Jom Kippur: Der Herr hat kein Gefallen am Tod des Schuldigen …


Am Abend des 13. September beginnt heuer das jüdische Fest Jom Kippur, der Tag (jom) der Buße. Im Buch Levitikus wird dieser Tag eingesetzt und mit dem Ritual des „Sündenbocks“ verbunden, auf welche die Schuld des Volkes geladen wird. Lev 16,29ff:

Im siebten Monat, am zehnten Tag des Monats, sollt ihr euch Enthaltung auferlegen und keinerlei Arbeit tun, der Einheimische und ebenso der Fremde, der in eurer Mitte lebt. Denn an diesem Tag entsühnt man euch, um euch zu reinigen. Vor dem Herrn werdet ihr von allen euren Sünden wieder rein. Dieser Tag ist für euch ein vollständiger Ruhetag, und ihr sollt euch Enthaltung auferlegen. Das gelte als feste Regel. Der Priester, den man gesalbt und an Stelle seines Vaters als Priester eingesetzt hat, soll die Sühne vollziehen. Er soll die Leinengewänder, die heiligen Gewänder, anlegen. Er soll das geweihte Heiligtum, das Offenbarungszelt und den Altar entsühnen; dann soll er die Priester und das ganze Volk der Gemeinde entsühnen. Das soll für euch als feste Regel gelten: Einmal im Jahr sollen die Israeliten von allen ihren Sünden entsühnt werden. Und man tat, wie es der Herr dem Mose befohlen hatte.

Er wird auch damit verbunden, dass Gott am 10. Tag des siebten Monats den Juden für den Götzendienst am Goldenen Kalb vergeben hat. Schließlich gilt nach alter Überlieferung, dass der Herr am Tag von Rosch haSchanah das Urteil über die Menschen für das kommende Jahr fällt, und zu Jom Kippur dieses Urteil besiegelt wird.

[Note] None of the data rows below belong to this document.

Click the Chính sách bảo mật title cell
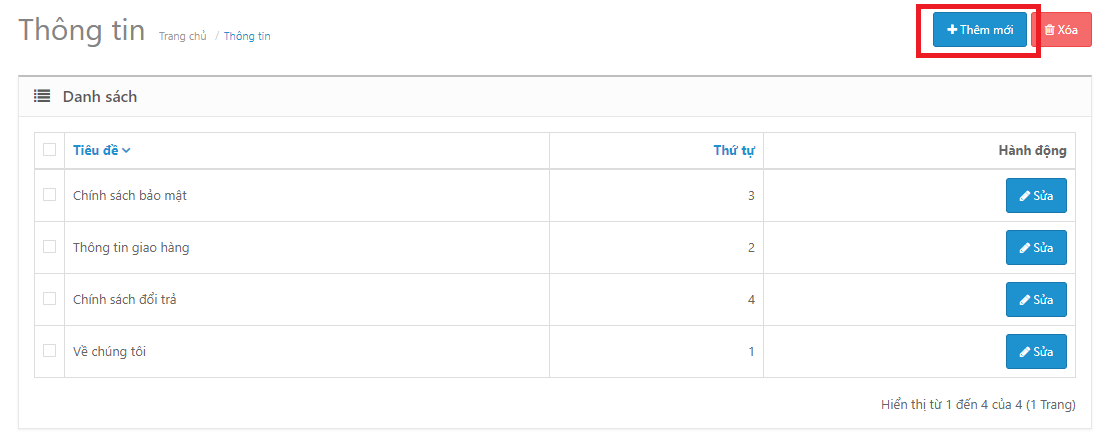1110x438 pixels. pyautogui.click(x=307, y=196)
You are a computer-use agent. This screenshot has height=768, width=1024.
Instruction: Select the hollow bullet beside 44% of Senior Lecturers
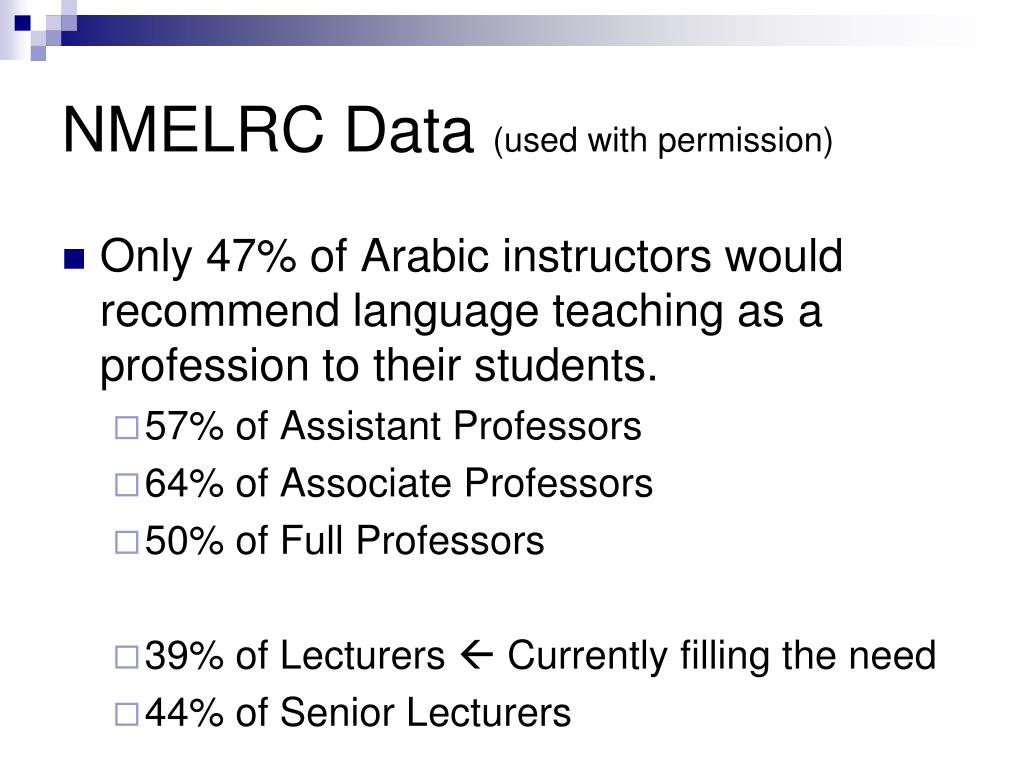tap(126, 714)
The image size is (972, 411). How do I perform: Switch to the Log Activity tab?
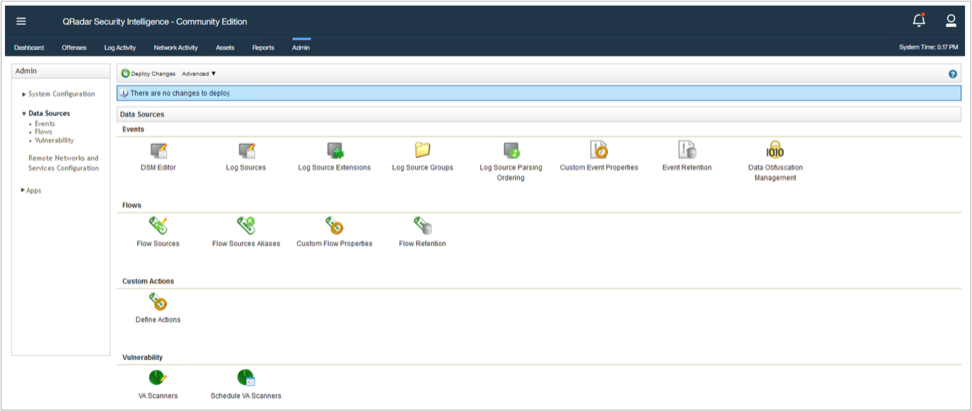[119, 47]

Jom Kippur beginnt kurz vor Sonnenuntergang des 9. Tischri und endet nach Sonnenuntergang des 10. Tischri. Jom Kippur wird als strenger Fasttag begangen, der selbst den Sabbat verdrängt, wobei nach jüdischer Tradition zusätzlich zum Arbeitsverbot fünf Gebote zu beachten sind, die einem dem Zustand der Menschen vor dem Sündenfall ähnlicher machen sollen:

  1. Kein Essen oder Trinken
  2. keine Verwendung von Parfums u.ä.
  3. kein Geschlechtsverkehr
  4. kein (unnötiges) Baden oder Waschen
  5. kein Tragen von Lederschuhen

Deshalb gibt es vor Anbruch des Feiertags am Rüsttag, dem Erev Jom Kippur, ein festliches Mahl, es werden Schuhe und Kleider gewechselt und Kerzen angezunden. Am Rüsttag soll man sich auch mit den Menschen versöhnen, gegen die man sich versündigt hat. Nur dann kann man auch die Versöhnung mit dem Herrn empfangen, so der Talmud.

Seit dem Untergang des Tempels wird kein Sündenbock mehr in die Wildnis entlassen. Reue, Versöhnung und die Bitte um Vergebung durch den Herrn werden heute in großen Gebeten in der Synagoge behandelt. Fünf Gebetsdienste sind es insgesamt. Der abendliche Gebetsdienst beginnt mit dem Kol Nidre, einem aramäischen Text, in dem religiöse Eide aufgehoben werden; nach den Abendgebet folgen ausgedehnte Bußgebete, die Selichot. Die folgenden Gebete sind das Morgengebet Schacharit, das oft daran angeschlossene Mussaf, das an die früheren Opfergaben im Tempel erinnert, das Nachmittagsgebet Mincha und das nur zu Jom Kippur übliche Ne’ila, bei dem mit einem lauten Ton aus dem Schofarhorn der Tag beendet wird — allerdings nicht in diesem Jahr, da Jom Kippur auf einen Sabbat fällt.

Der Grund des Jom Kippur wird am deutlichsten an diesem Spruch aus dem Buch Ezechiel:

Du aber, Menschensohn, sag zum Haus Israel: Ihr behauptet: Unsere Vergehen und unsere Sünden lasten auf uns, wir siechen ihretwegen dahin. Wie sollen wir da am Leben bleiben? Sag zu ihnen: So wahr ich lebe – Spruch Gottes, des Herrn -, ich habe kein Gefallen am Tod des Schuldigen, sondern daran, dass er auf seinem Weg umkehrt und am Leben bleibt. Kehrt um, kehrt um auf euren bösen Wegen! Warum wollt ihr sterben, ihr vom Haus Israel? […] Und wenn der Schuldige sein sündhaftes Leben aufgibt und nach Recht und Gerechtigkeit handelt, so wird er deswegen am Leben bleiben.